Als sie den Regen vor dem Fenster betrachtete, konnte die Kaiserliche Großmutter ihn zwar nicht sehen, aber sie konnte ihn auch hören. Sie verzog sofort die Braue: "Dieser Regen regnet schon so lange, wann wird er aufhören?"
"Im Frühling ist es regnerisch. Wenn die Zeit gekommen ist, wird der Regen natürlich aufhören."
Gu Sheng machte ein einfaches Geräusch, dann lenkte sie das Gespräch um und fragte sanft: "Ich frage mich, wie Kaiserin Tai letzte Nacht geschlafen hat?"
"Ich habe gut geschlafen", sagte sie mit einem gnädigen Nicken.
Als dies herauskam, lächelte Gu Sheng: "Das ist gut."
Die Großmutter des Kaisers blickte aus dem Fenster, und ihre Augen waren lang: "Die Trauerfamilie geht spazieren."
In diesen Tagen möchte die Kaiserliche Großmutter selten mit solcher Muße und Eleganz spazieren gehen. Sie war immer unwohl und bettlägerig, geschweige denn nach draußen zu gehen.
Es nieselt nicht draußen, aber es ist unpraktisch zu gehen.
Gu Sheng sagte geschäftig: "Kaiserin Tai, der Regen hat nicht aufgehört und es ist draußen etwas kalt. Es ist nicht zum Gehen geeignet."
Die Kaiserliche Großmutter hatte nicht die Absicht, Gu Shens Worten zu folgen. Sie streckte die Hand aus und schüttelte sie zweimal: "Die Trauerfamilie muss spazieren gehen. Das Haus ist stickig und panisch. Wenn du weiterhin bleibst, solltest du Schimmel riechen. Wenn du jedoch zwei Runden gehst, wirst du eine Weile nicht sterben."
"Was hat Kaiserin Tai dazu gesagt?"
Chunxia widersprach ohne zu zögern: "Kaiserin Tai hat einen angesehenen Status und lebt lange. Erwähnen Sie diese unglücklichen Dinge nicht. Selbst wenn die Dienerin stirbt und wiedergeboren wird, werden Sie gut leben."
Als die Worte gehört wurden, scherzte die Kaiserliche Großmutter: "Unsinn, niemand kann so lange leben, selbst wenn sie unsterblich werden."
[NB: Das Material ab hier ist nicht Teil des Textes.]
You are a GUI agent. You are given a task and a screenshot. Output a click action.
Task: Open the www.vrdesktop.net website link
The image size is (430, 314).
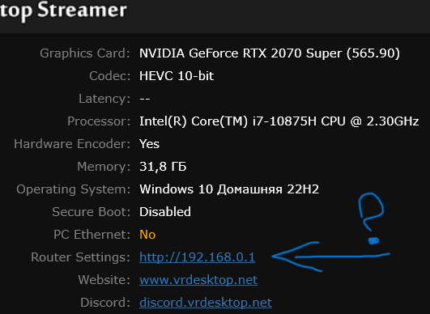click(198, 280)
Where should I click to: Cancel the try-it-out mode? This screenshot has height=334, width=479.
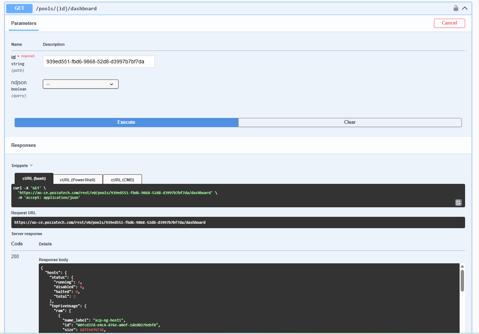(449, 23)
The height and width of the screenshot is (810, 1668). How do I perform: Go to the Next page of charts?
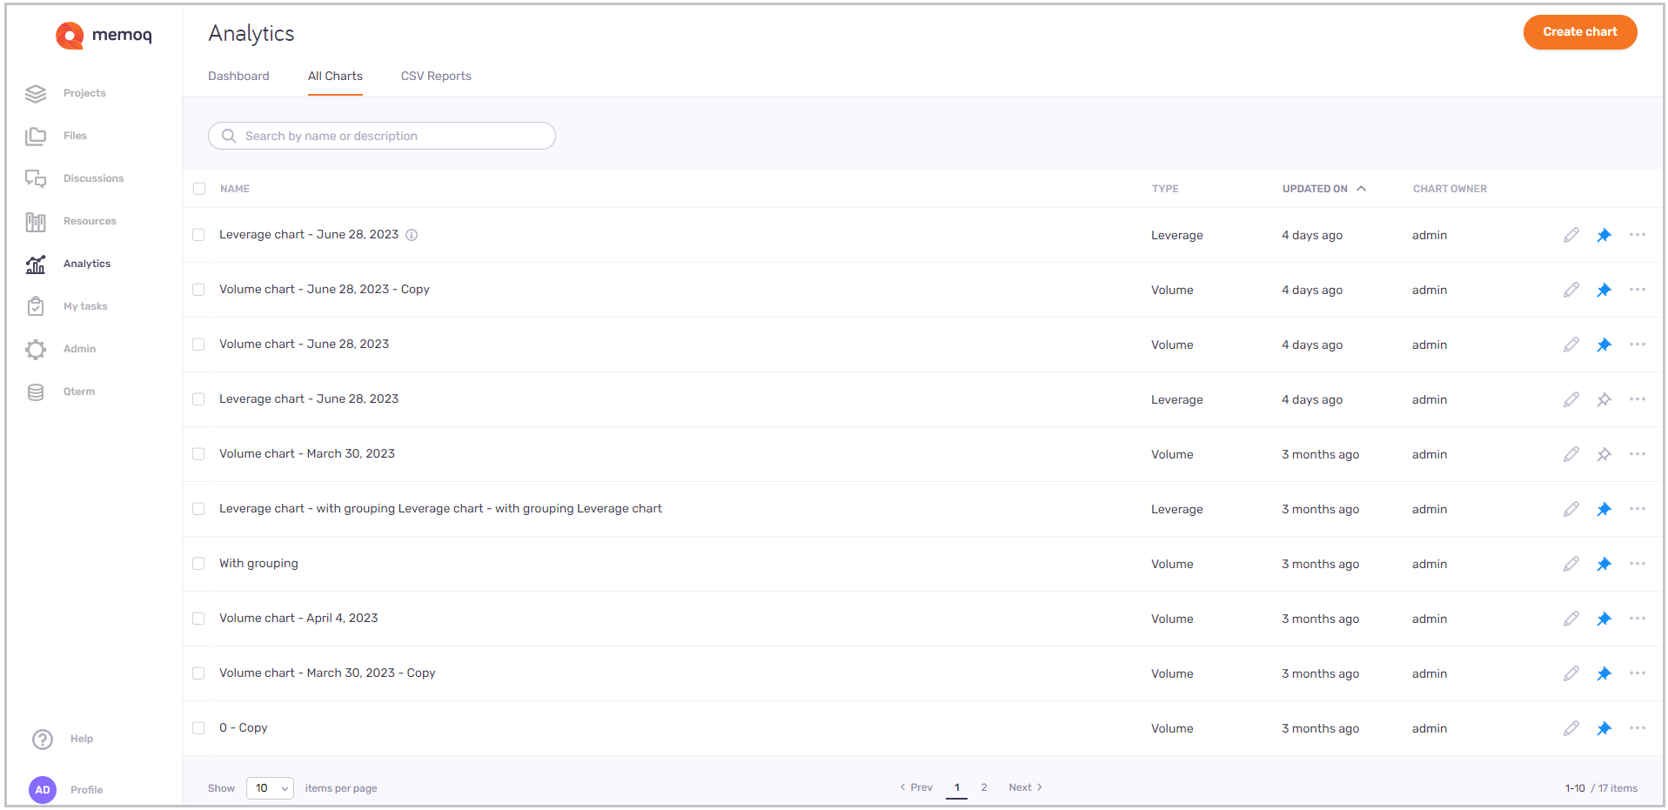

Einen Moment lang war die Großmutter des Kaisers in Ordnung. Im nächsten Moment waren ihre Augen leicht dunkel, und ihre ängstliche Pupille wurde trauriger: "Die Menschen werden sterben, früher oder später, Chunxia, während die Trauerfamilie bei Bewusstsein ist, sagte dem Kaiser, gute Vorkehrungen für ihre Beerdigung zu treffen. Egal, wie er es handhabt, die Trauerfamilie wird es nicht widerlegen."
Chunxia Ken, um zu gehen, biss sich lange schweigend auf die Lippe.
Sie hatte ihrer Großmutter lange gedient und konnte kein Geräusch hören. Ihre Großmutter wusste, dass Chunxia dem Befehl nicht folgen wollte.
"Ist es, weil die Trauerfamilie krank ist und dich jetzt nicht anrufen kann?" Die Ur-Großmutter sah leicht wütend aus.
Chun Xia hatte Angst, dass die Großmutter des Kaisers mit ihrem Körper wütend würde, und wagte es nicht, ungehorsam zu sein. Sie wies schnell darauf hin: "Die Dienerin wird sofort gehen!"
Die heutige Großmutter ist in guter Verfassung und kann sogar aufstehen und gehen.
Gu Sheng half ihr zur Tür des Schlafzimmers. Die Kaiserliche Großmutter atmete tief durch und schnupperte die frische Luft draußen. Der Nieselregen war auf ihrem Gesicht, aber das Gesicht der Kaiserlichen Großmutter war aufgeregter.
"Zu dieser Zeit sollten die Pfirsichblüten vor dem Krankenhaus blühen?" Die Ur-Großmutter brachte diese Bemerkung hervor.
Gu Sheng beeilte sich nicht, laut zu antworten. Er lächelte witzig: "Es ist besser für Kaiserin Tai, mit der Dienerin zu wetten, ob die Pfirsichblüten vor dem Hof blühen. Wenn Kaiserin Tai richtig wettet, gibt die Dienerin dir ein Geschenk."
"Oh?"
Diese Bemerkung weckte das Interesse der Großmutter des Kaisers: "Was ist das Geschenk?"